History of Limoncello
Historical documents date lemons in the Sorrento area to 1500 AD, but the current Sorrento oval ancestors date back to the Roman era. Excavations of Pompeii and Herculaneum revealed numerous paintings depicting lemons similar to those of today served on the tables of ancient Romans.
Lemons are thought to have originated in India and were introduced to southern Italy around 200 AD. Arabs spread lemons throughout the Mediterranean region during their sea travels. The ship crews were especially susceptible to scurvy during their long voyages, and the Vitamin C in lemons could prevent it. Even Christopher Columbus had lemon seeds on his ships when he came to America.
That, though, is not the origin of Limoncello. The origin is entirely disputed. There are stories of monks enjoying Limoncello between prayers during the Middle ages. Some speak of fishermen ages ago drinking this lemon liquor in the morning to ward off the morning chill.

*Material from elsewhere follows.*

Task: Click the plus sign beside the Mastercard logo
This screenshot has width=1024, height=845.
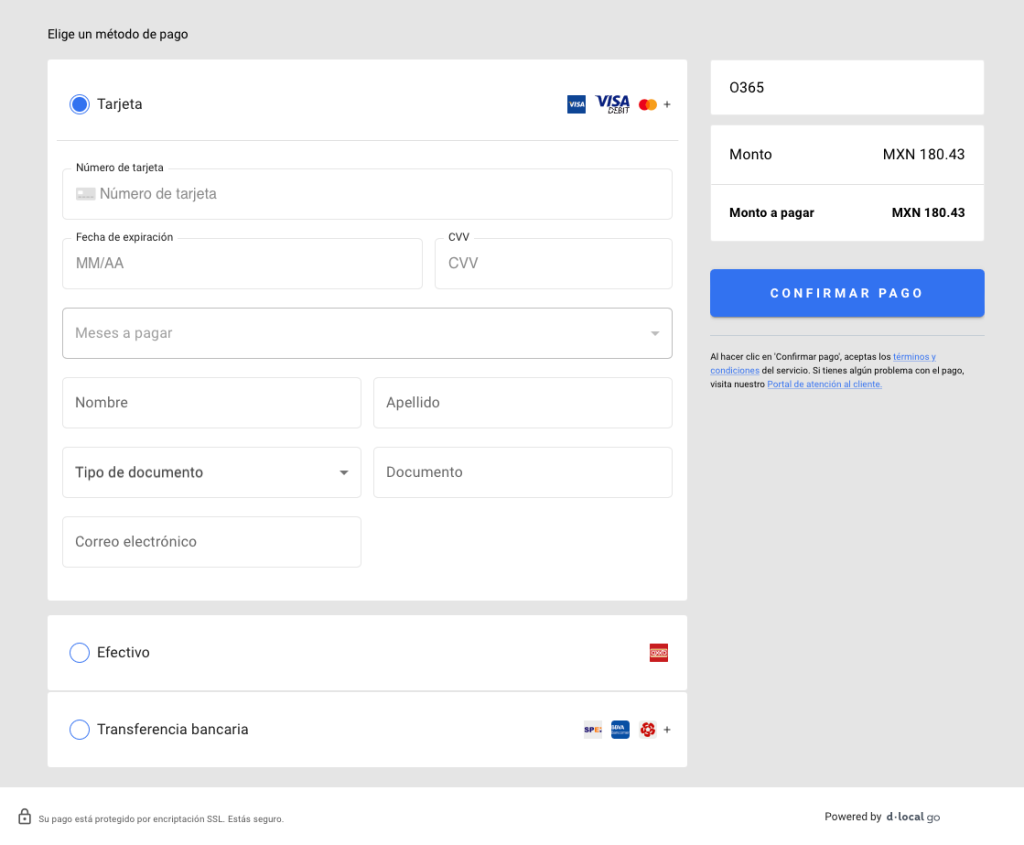Action: point(667,104)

The most accepted story originated in a small boarding house on the island of Capri in the early 1900s. A woman, Maria Antonia Farace, who tended a large garden of Sorrento lemons, created the fragrant and intense liqueur with a unique flavor thanks to the mixing with sugar, alcohol, and water. Her nephew opened a bar, and the specialty was the lemon liquor made with his aunt’s recipe. Interestingly it was not registered for a trademark until 1988, though it was by the son of Maria’s nephew. From the nineteenth century to today, Limoncello has become one of the region’s most significant products and a worldwide commercial phenomenon.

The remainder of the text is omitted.